> **Provided data**
=======
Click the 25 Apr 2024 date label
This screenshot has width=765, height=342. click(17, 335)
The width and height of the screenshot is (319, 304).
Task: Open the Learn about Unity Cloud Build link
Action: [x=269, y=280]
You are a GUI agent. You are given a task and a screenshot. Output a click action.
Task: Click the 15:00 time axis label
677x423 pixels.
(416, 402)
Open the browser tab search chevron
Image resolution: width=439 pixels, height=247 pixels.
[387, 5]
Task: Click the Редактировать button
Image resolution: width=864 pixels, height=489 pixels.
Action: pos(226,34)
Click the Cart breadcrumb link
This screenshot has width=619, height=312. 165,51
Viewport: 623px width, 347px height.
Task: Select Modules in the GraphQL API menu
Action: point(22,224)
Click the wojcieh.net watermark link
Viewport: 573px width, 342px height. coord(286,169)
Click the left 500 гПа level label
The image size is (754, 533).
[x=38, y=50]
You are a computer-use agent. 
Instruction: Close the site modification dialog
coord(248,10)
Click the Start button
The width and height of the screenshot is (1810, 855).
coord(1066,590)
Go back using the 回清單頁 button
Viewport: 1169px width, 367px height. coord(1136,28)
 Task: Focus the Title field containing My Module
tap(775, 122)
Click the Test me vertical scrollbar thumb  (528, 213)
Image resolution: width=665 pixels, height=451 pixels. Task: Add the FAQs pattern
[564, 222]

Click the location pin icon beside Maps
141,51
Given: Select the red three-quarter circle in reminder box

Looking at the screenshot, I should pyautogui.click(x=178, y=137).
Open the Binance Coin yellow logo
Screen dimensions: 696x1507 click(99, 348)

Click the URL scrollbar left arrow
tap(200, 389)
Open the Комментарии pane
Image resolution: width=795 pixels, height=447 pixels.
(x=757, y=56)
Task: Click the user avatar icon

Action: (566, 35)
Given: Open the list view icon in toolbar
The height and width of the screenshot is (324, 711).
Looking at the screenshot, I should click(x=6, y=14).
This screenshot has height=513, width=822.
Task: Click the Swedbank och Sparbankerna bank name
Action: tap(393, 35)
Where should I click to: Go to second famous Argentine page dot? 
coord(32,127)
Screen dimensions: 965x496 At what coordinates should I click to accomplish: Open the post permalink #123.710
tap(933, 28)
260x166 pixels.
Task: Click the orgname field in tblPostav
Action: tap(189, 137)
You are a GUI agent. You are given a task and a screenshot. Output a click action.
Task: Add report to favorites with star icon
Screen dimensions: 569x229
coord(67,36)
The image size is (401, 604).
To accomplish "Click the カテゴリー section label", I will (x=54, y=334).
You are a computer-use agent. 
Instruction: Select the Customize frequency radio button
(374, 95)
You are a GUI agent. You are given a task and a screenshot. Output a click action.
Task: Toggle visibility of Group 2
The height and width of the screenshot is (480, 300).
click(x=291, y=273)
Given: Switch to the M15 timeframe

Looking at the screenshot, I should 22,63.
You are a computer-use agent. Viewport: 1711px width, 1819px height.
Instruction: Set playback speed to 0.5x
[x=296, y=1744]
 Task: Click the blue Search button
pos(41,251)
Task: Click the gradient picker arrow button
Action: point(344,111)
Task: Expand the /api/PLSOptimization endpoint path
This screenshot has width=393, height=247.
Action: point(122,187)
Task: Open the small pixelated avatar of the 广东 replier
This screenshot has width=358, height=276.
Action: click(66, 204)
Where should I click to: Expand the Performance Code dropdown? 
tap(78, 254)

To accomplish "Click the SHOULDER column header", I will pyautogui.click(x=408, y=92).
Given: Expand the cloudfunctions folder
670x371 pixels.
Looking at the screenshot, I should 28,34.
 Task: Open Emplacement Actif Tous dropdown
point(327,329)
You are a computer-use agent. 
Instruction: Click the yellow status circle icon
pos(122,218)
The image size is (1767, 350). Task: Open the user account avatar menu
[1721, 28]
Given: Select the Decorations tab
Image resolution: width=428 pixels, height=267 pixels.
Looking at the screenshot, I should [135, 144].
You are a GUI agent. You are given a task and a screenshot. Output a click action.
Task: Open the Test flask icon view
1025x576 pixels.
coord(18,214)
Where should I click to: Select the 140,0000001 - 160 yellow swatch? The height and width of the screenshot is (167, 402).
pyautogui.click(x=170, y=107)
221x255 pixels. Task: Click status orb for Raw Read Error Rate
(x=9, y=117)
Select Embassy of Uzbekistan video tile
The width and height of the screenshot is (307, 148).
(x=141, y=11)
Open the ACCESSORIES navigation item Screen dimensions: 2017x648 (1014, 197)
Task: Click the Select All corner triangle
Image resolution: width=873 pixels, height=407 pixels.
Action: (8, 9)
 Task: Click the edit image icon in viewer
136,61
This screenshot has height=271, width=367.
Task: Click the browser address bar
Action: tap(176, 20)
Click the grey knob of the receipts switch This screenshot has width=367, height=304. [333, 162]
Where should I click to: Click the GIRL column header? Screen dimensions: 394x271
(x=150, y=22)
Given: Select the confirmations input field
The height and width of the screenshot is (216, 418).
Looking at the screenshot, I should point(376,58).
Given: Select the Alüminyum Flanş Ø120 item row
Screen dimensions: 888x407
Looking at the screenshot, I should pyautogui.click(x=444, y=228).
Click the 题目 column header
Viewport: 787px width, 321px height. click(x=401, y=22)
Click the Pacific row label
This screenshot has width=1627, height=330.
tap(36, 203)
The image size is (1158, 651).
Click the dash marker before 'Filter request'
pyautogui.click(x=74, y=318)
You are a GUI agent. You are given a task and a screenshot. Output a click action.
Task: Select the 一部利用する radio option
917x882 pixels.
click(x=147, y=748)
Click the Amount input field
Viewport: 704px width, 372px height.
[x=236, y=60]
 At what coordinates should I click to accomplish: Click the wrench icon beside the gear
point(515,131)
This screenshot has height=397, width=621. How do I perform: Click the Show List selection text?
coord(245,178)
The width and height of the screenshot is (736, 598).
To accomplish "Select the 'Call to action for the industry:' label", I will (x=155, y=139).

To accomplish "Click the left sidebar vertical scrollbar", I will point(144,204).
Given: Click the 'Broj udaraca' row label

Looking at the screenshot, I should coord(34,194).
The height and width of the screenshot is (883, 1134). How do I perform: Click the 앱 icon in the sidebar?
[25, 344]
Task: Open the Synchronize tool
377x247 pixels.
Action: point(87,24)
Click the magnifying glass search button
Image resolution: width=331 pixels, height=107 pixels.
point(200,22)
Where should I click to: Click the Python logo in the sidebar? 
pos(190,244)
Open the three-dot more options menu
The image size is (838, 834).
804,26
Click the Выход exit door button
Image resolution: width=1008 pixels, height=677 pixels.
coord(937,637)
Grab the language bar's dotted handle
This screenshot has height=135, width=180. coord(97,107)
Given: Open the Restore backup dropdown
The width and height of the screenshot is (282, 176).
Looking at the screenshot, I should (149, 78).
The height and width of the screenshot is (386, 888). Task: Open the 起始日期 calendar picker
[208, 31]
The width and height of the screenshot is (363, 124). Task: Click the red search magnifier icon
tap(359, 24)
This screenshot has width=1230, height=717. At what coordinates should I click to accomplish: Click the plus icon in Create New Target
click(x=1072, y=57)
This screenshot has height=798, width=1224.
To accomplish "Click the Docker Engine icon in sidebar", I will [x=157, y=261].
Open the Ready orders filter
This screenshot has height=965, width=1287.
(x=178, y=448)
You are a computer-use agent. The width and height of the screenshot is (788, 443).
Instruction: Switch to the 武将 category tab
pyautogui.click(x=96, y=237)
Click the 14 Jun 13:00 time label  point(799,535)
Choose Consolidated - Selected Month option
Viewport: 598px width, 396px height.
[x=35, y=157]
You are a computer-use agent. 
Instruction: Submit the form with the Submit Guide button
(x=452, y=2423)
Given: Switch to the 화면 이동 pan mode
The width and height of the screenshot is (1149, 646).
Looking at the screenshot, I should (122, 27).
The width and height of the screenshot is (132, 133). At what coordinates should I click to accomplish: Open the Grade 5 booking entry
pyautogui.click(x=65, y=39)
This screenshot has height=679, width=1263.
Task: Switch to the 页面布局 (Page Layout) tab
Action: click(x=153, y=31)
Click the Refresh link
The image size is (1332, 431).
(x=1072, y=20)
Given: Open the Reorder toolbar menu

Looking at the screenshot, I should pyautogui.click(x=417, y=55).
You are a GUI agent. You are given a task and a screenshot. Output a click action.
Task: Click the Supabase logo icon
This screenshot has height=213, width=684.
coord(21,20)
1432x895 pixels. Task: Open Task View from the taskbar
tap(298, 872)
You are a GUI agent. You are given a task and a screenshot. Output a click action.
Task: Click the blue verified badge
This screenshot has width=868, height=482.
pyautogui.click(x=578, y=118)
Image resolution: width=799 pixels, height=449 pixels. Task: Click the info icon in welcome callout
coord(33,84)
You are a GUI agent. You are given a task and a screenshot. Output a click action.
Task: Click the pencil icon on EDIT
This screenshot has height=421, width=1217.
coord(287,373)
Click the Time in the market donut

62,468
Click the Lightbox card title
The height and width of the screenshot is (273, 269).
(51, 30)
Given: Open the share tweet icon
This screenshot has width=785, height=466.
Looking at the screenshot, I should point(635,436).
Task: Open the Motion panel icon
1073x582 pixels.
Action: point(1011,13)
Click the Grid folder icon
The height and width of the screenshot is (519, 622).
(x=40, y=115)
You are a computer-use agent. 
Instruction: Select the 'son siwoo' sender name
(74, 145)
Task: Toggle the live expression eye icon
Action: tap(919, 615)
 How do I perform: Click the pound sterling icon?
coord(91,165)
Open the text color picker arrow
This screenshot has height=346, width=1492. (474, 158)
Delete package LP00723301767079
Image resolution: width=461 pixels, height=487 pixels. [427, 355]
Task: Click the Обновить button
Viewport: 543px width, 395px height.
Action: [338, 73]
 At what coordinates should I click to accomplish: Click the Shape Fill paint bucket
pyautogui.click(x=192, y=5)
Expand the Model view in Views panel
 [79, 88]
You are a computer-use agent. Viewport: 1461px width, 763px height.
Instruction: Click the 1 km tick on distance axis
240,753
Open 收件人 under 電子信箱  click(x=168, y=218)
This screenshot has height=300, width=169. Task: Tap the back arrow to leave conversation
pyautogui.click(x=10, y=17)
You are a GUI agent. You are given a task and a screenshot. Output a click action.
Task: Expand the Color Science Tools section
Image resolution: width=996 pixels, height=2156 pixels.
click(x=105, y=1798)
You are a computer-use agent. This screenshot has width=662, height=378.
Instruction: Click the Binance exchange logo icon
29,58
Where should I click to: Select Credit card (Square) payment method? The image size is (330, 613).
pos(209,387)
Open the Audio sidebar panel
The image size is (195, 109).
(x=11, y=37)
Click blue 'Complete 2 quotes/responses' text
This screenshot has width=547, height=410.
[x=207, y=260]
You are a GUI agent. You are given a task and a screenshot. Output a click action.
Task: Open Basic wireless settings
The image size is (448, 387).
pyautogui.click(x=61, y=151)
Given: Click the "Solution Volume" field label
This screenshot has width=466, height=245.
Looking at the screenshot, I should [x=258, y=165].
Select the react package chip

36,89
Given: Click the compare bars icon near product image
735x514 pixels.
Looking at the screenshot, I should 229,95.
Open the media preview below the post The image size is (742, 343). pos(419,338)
=======
> **About this task**
Copy out every line of the material above that contains the string "item".

> **Result**
Open the ACCESSORIES navigation item Screen dimensions: 2017x648 (1014, 197)
Given: Select the Alüminyum Flanş Ø120 item row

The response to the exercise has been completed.